LLM Training and Inference Optimization Through Long-Context Attention Separation, Lightweight Memory, RL Stabilization
Autonomous Data Science, Omnimodal, Training-Free 3D Editing, and New Evaluation Benchmarks

MetaX Weekly AI Paper Review -- Week 43 of 2025. Key paper: "A Theoretical Study on Bridging Internal Probability and Self-Consistency for LLM Reasoning" -- first theoretical foundation for sampling-based test-time scaling methods improving LLM reasoning performance. Theoretically analyzes limitations of existing Self-Consistency (high estimation error) and Perplexity (large modeling error), then proposes RPC (Reasoning Pruning and Perplexity Consistency) hybrid method combining advantages of both.
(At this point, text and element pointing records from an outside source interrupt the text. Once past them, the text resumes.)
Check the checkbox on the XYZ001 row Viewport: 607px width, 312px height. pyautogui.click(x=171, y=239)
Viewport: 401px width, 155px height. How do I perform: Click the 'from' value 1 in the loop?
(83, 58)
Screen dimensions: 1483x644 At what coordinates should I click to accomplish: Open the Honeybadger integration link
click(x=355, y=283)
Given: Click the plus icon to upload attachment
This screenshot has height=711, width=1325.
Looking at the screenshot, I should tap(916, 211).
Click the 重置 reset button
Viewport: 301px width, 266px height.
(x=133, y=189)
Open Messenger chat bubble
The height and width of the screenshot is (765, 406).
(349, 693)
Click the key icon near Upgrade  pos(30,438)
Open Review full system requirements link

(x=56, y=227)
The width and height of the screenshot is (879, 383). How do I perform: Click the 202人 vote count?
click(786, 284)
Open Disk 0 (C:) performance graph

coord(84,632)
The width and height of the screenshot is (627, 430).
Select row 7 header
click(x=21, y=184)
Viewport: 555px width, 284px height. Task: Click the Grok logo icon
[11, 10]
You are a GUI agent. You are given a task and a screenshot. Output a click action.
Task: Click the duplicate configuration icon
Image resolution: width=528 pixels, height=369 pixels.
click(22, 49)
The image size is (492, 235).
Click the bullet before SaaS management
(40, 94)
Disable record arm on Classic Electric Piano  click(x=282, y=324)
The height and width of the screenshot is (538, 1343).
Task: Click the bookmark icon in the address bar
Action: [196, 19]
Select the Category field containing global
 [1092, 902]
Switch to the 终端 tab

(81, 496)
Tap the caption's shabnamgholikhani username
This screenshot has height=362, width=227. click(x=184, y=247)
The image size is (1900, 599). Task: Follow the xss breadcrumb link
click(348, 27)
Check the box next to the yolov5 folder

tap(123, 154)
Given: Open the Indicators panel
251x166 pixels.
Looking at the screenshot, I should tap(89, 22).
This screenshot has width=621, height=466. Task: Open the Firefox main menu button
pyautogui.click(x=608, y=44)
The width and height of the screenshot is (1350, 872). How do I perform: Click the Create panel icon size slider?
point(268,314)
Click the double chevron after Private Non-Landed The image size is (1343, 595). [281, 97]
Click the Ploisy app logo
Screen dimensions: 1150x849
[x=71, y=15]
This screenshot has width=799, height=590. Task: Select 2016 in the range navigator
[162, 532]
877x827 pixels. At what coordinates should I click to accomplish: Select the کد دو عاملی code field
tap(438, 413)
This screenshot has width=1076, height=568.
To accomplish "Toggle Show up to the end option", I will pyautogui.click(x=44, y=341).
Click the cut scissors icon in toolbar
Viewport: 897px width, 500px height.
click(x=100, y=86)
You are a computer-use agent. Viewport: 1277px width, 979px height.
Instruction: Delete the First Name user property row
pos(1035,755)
RPC eliminates low-probability reasoning paths and accelerates convergence -- achieving similar performance to existing Self-Consistency while reducing sampling costs by 50% and improving reliability. Additional papers covered: long-context attention decomposition enabling efficient processing of very long sequences, lightweight memory architectures for on-device inference, RL training stabilization techniques, autonomous data science agents, omnimodal models processing text/image/audio/video simultaneously, training-free 3D scene editing, and new evaluation benchmarks for multi-step reasoning.